Reply To: Mr. Lincoln's Unconstitutional War.


I think what trips people up is a conflation of chief concerns; they assume that if Tom DeLorenzo’s argument that slavery was not Lincoln’s (and the Republican’s) chief concern, then the South must have been acting in response to the things that were Lincoln’s (and the Republican’s) chief concerns.

But the future of slavery was among Lincoln’s, and certainly the electoral base of the Republican Party’s concerns, and so the Deep South states acted primarily (though not exclusively) in response to what they thought Lincoln’s election indicated.

This does not mean they weren’t also concerned with the Republican Party’s position on, say, tariffs; and certainly the Republican Party’s position on slavery had implications for state sovereignty generally; but it is extremely (extremely) unlikely they would have seceded had they not felt the ‘peculiar institution’ was directly threatened by the election of Lincoln.

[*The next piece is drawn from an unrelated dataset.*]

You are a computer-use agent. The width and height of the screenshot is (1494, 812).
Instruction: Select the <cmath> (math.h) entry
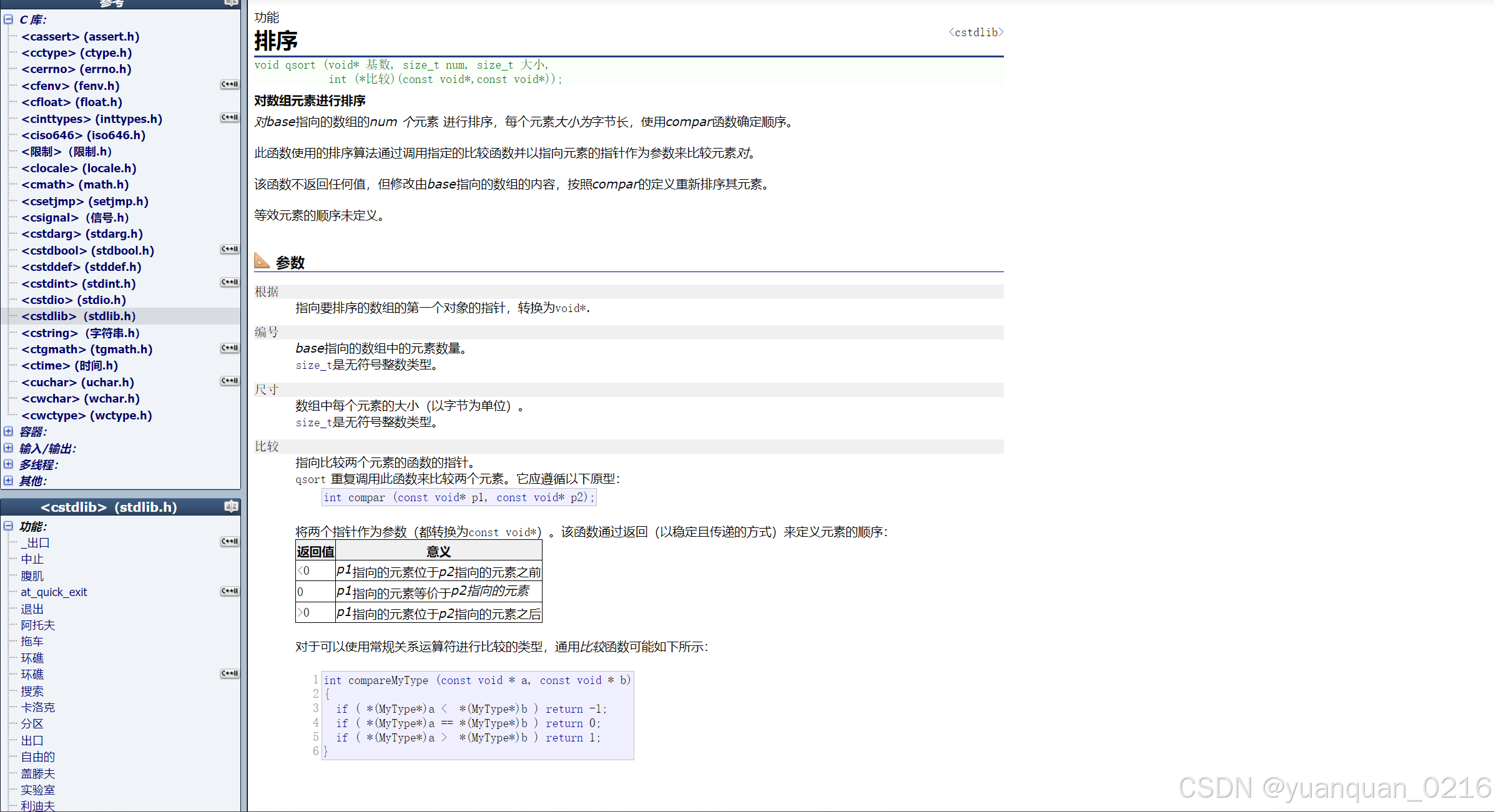tap(75, 185)
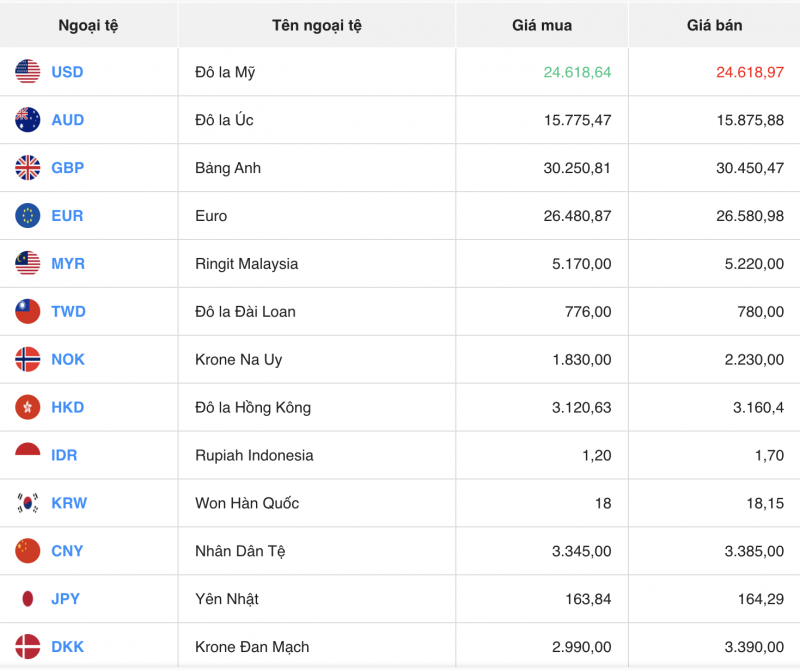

In other words, Tom DiLorenzo can be correct without it at all suggesting that the Deep South’s secessions were not motivated chiefly by slavery. This is why the position of people like him and Tom Woods has always been whether it was strictly required to engage in a massively destructive war that killed over 800,000 people and destroyed Federalism in order to get rid of slavery (especially since that wasn’t necessarily the topmost concern of the people waging the war), given that it was eliminated in all other countries without such slaughter and devastation. Even an independent Confederacy would have had to eliminate it sooner or later – and who knows – it is hard to make counterfactuals – but while in such a case it is hard to imagine the freed slaves facing no discrimination after the end of slavery, perhaps there would have been no Black Codes, Jim Crow, “Separate but Equal,” and the like. Again, in few other countries were the status of freed slaves entirely equal, but their situation wasn’t as bad, and part of how bad it became can partly be attributed to counter-reaction to how the end of slavery was felt to be forced violently upon the south through the war & reconstruction. (Note to point this out is not at all to excuse it, and I’m certainly not claiming “all would have been daffodils and magnolias and the brotherhood & sisterhood of all humanity in the South, it would have become a land of egalitarian fellowship of equality under law by 1870 if it wasn’t for that darn Lincoln fellow and his Radical Republican brethren messing with the natural evolution of things”).

(Feel free to correct me if this is wrong).